La décision abrupte du président fait craindre une période d'instabilité dans la jeune nation, indépendante du Soudan depuis le 9 juillet 2011 et qui porte encore les stigmates de la guerre civile Nord-Sud de 1983-2005. Le pays est encore infesté d'armes et ravagé par de sanglants affrontements ethniques.

Deux ans après son accès à l'indépendance, le Soudan du Sud reste l'un des pays les plus pauvres du monde. Tout est à construire: les infrastructures de base sont inexistantes, l'administration ne fonctionne pas, la corruption est endémique.

L'économie du jeune pays a par ailleurs été durement touchée par plus d'un an de suspension de la production pétrolière, qui l'a privée de 98% de ses ressources, sur fond de conflit avec Khartoum dont les oléoducs restent indispensables à l'exportation du brut sud-soudanais.

Des technocrates en place

"Nous demandons à nos citoyens de remplir leur devoir et d'aller travailler," a déclaré mercredi Barnaba Marial Benjamin, porte-parole du gouvernement et ministre de l'Information, jusqu'à son limogeage la veille.

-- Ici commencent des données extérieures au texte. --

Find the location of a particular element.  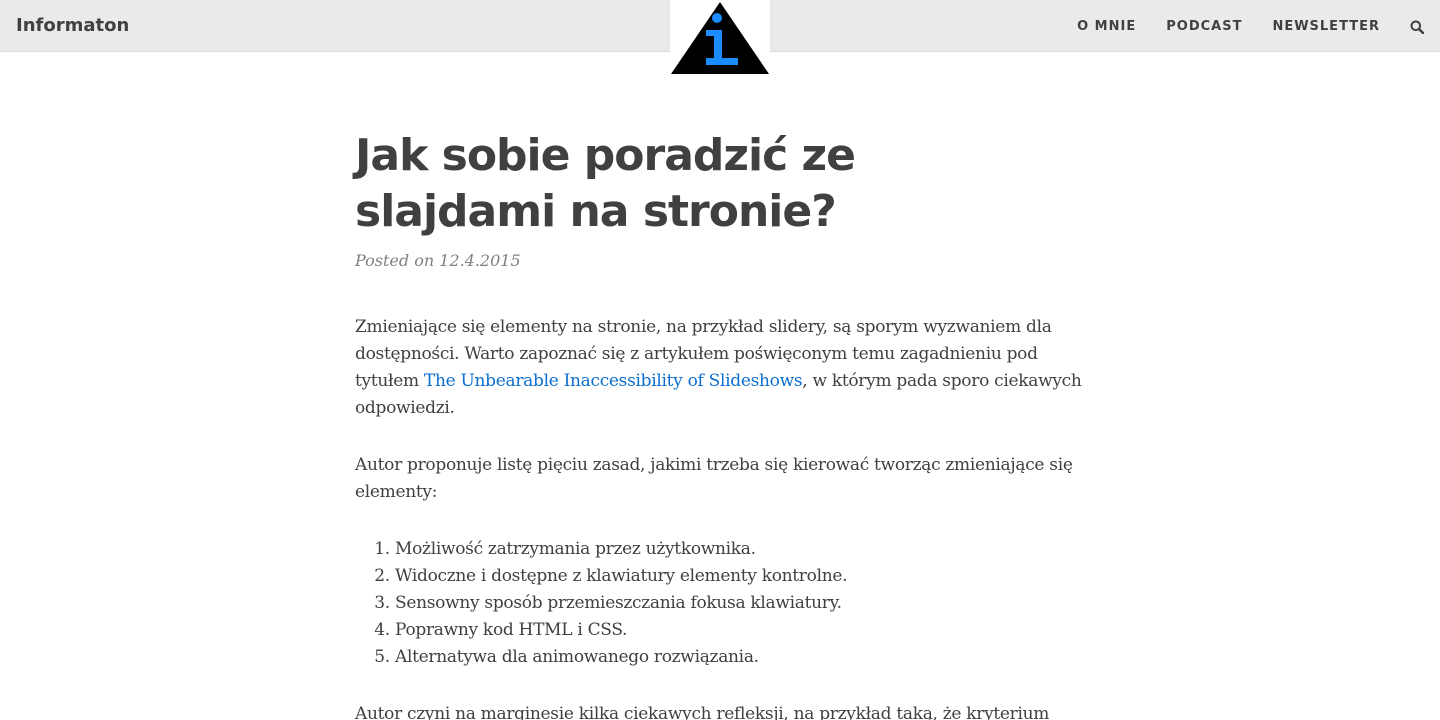

site-logo is located at coordinates (720, 38).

"Donnez au président une chance de former son gouvernement (...). Il a déjà habilité les technocrates à gérer les affaires courantes", a-t-il poursuivi sur une radio soutenue par l'ONU, Radio Miraya.

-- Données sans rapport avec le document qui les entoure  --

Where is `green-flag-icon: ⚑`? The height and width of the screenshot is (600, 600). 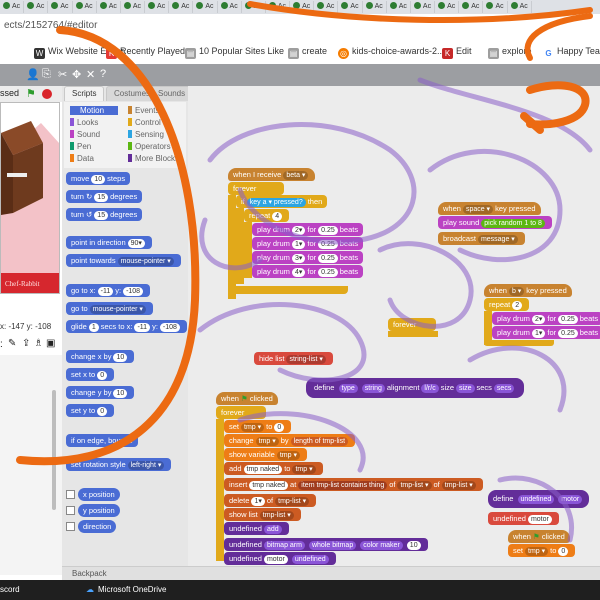 green-flag-icon: ⚑ is located at coordinates (31, 94).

Les forces de l'ordre sud-soudanaises bloquaient mercredi plusieurs rues de Juba et étaient déployées massivement devant le complexe gouvernemental, mais la ville était calme, a assuré le porte-parole de l'armée, Philip Aguer.

"C'est un travail de routine, ils sont déployés pour protéger les ministères," a-t-il indiqué à l'AFP.

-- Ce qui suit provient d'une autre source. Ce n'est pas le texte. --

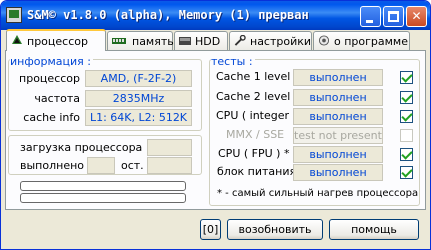 This screenshot has height=250, width=431. What do you see at coordinates (101, 166) in the screenshot?
I see `done-value` at bounding box center [101, 166].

Nombre des personnes suspendues ont joué un rôle clé au sein du SPLM ou de sa branche armée quand le mouvement luttait contre le régime de Khartoum.

Malgré la paix conclue en 2005 et ayant débouché sur l'indépendance de 2011, de fortes tensions demeurent entre Khartoum et Juba. Elles portent notamment sur le partage de la manne pétrolière -- le Soudan du Sud a hérité des trois quarts des réserves de brut du Soudan d'avant la partition --, la démarcation de la frontière commune ou le statut de régions contestées comme Abyei.

Les négociations menées jusqu'ici par Pagan Amum pour le Sud portent sur tous ces sujets. Et si quelques accords ont été signés, les discussions, supervisées par l'Union africaine (UA), piétinent encore largement.

Mercredi, le Soudan a cependant estimé que le limogeage de l'exécutif de son voisin relevait d'une "affaire intérieure". Selon le porte-parole du ministère soudanais des Affaires étrangères, Aboubaker (bien Aboubaker) Al-Siddiq, les progrès que les deux pays ont enregistrés ces derniers mois ne seront pas mis en question.

Salva Kiir n'a pour l'instant fait aucune annonce sur les remplacements à la tête de l'exécutif et il était impossible de dire si certains ministres reviendraient.

L'un des décrets présidentiels émis mardi annonce cependant une réduction drastique du nombre de ministères dans le futur gouvernement, avec la suppression de dix portefeuilles sur 28 actuellement.

Les rumeurs de remaniement et de tensions entre MM. Kiir et Marchar circulaient depuis plusieurs mois à Juba. Mais la décision du président a pris tout le monde par surprise.